Required task - Retype all of the records below, line by line, without changing a single character.

Data -

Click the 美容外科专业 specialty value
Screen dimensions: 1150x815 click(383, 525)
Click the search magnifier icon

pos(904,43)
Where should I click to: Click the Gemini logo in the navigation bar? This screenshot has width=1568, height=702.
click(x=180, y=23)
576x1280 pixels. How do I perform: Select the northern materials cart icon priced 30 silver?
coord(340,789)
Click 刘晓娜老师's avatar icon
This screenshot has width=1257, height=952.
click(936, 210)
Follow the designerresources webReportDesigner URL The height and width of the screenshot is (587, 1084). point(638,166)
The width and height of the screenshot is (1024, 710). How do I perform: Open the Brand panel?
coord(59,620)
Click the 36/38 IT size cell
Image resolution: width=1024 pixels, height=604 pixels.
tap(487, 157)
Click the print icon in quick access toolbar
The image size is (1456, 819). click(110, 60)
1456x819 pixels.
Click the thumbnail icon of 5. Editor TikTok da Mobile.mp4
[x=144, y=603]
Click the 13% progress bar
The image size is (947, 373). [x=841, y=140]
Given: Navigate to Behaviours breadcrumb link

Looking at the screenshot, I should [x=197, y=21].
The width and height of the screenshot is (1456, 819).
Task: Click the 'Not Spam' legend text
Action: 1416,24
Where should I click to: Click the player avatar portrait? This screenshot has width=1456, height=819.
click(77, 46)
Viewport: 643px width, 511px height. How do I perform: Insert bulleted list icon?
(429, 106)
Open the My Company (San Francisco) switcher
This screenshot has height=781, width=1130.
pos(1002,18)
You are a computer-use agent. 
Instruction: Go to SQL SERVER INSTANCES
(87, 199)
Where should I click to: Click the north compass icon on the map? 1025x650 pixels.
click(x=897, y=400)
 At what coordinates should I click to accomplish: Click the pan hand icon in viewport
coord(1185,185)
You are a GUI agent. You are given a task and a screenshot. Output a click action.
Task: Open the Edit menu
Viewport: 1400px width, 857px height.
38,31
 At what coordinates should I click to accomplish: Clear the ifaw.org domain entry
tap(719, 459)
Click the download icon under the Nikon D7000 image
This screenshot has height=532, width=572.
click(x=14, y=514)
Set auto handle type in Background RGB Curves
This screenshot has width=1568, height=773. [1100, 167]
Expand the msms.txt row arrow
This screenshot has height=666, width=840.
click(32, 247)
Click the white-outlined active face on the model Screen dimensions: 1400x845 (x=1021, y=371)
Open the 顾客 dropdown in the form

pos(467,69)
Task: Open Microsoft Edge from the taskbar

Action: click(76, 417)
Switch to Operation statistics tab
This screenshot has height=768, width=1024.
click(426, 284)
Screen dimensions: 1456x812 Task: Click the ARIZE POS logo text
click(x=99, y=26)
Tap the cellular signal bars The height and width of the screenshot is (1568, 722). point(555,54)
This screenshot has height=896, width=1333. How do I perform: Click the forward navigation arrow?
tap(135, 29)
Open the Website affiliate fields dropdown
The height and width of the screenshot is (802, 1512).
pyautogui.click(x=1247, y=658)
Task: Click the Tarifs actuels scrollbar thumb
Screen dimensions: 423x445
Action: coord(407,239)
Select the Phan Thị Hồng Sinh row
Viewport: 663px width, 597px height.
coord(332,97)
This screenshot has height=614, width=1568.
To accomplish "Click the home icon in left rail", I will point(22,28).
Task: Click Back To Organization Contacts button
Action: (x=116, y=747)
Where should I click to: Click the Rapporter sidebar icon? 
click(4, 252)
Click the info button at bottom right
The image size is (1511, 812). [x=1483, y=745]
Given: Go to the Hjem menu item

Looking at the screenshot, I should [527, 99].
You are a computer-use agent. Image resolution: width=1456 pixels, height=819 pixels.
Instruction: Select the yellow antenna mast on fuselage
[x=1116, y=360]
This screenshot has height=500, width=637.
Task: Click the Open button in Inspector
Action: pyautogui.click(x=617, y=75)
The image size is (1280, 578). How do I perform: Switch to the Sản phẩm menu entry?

Full output -
Click the 美容外科专业 specialty value
Screen dimensions: 1150x815 click(383, 525)
Click the search magnifier icon

pos(904,43)
Where should I click to: Click the Gemini logo in the navigation bar? This screenshot has width=1568, height=702.
click(x=180, y=23)
576x1280 pixels. How do I perform: Select the northern materials cart icon priced 30 silver?
coord(340,789)
Click 刘晓娜老师's avatar icon
This screenshot has width=1257, height=952.
click(936, 210)
Follow the designerresources webReportDesigner URL The height and width of the screenshot is (587, 1084). point(638,166)
The width and height of the screenshot is (1024, 710). How do I perform: Open the Brand panel?
coord(59,620)
Click the 36/38 IT size cell
Image resolution: width=1024 pixels, height=604 pixels.
tap(487, 157)
Click the print icon in quick access toolbar
The image size is (1456, 819). click(110, 60)
1456x819 pixels.
Click the thumbnail icon of 5. Editor TikTok da Mobile.mp4
[x=144, y=603]
Click the 13% progress bar
The image size is (947, 373). [x=841, y=140]
Given: Navigate to Behaviours breadcrumb link

Looking at the screenshot, I should [x=197, y=21].
The width and height of the screenshot is (1456, 819).
Task: Click the 'Not Spam' legend text
Action: 1416,24
Where should I click to: Click the player avatar portrait? This screenshot has width=1456, height=819.
click(77, 46)
Viewport: 643px width, 511px height. How do I perform: Insert bulleted list icon?
(429, 106)
Open the My Company (San Francisco) switcher
This screenshot has height=781, width=1130.
pos(1002,18)
You are a computer-use agent. 
Instruction: Go to SQL SERVER INSTANCES
(87, 199)
Where should I click to: Click the north compass icon on the map? 1025x650 pixels.
click(x=897, y=400)
 At what coordinates should I click to accomplish: Click the pan hand icon in viewport
coord(1185,185)
You are a GUI agent. You are given a task and a screenshot. Output a click action.
Task: Open the Edit menu
Viewport: 1400px width, 857px height.
38,31
 At what coordinates should I click to accomplish: Clear the ifaw.org domain entry
tap(719, 459)
Click the download icon under the Nikon D7000 image
This screenshot has height=532, width=572.
click(x=14, y=514)
Set auto handle type in Background RGB Curves
This screenshot has width=1568, height=773. [1100, 167]
Expand the msms.txt row arrow
This screenshot has height=666, width=840.
click(32, 247)
Click the white-outlined active face on the model Screen dimensions: 1400x845 (x=1021, y=371)
Open the 顾客 dropdown in the form

pos(467,69)
Task: Open Microsoft Edge from the taskbar

Action: click(76, 417)
Switch to Operation statistics tab
This screenshot has height=768, width=1024.
click(426, 284)
Screen dimensions: 1456x812 Task: Click the ARIZE POS logo text
click(x=99, y=26)
Tap the cellular signal bars The height and width of the screenshot is (1568, 722). point(555,54)
This screenshot has height=896, width=1333. How do I perform: Click the forward navigation arrow?
tap(135, 29)
Open the Website affiliate fields dropdown
The height and width of the screenshot is (802, 1512).
pyautogui.click(x=1247, y=658)
Task: Click the Tarifs actuels scrollbar thumb
Screen dimensions: 423x445
Action: coord(407,239)
Select the Phan Thị Hồng Sinh row
Viewport: 663px width, 597px height.
coord(332,97)
This screenshot has height=614, width=1568.
To accomplish "Click the home icon in left rail", I will point(22,28).
Task: Click Back To Organization Contacts button
Action: (x=116, y=747)
Where should I click to: Click the Rapporter sidebar icon? 
click(4, 252)
Click the info button at bottom right
The image size is (1511, 812). [x=1483, y=745]
Given: Go to the Hjem menu item

Looking at the screenshot, I should [527, 99].
You are a computer-use agent. Image resolution: width=1456 pixels, height=819 pixels.
Instruction: Select the yellow antenna mast on fuselage
[x=1116, y=360]
This screenshot has height=500, width=637.
Task: Click the Open button in Inspector
Action: pyautogui.click(x=617, y=75)
The image size is (1280, 578). How do I perform: Switch to the Sản phẩm menu entry?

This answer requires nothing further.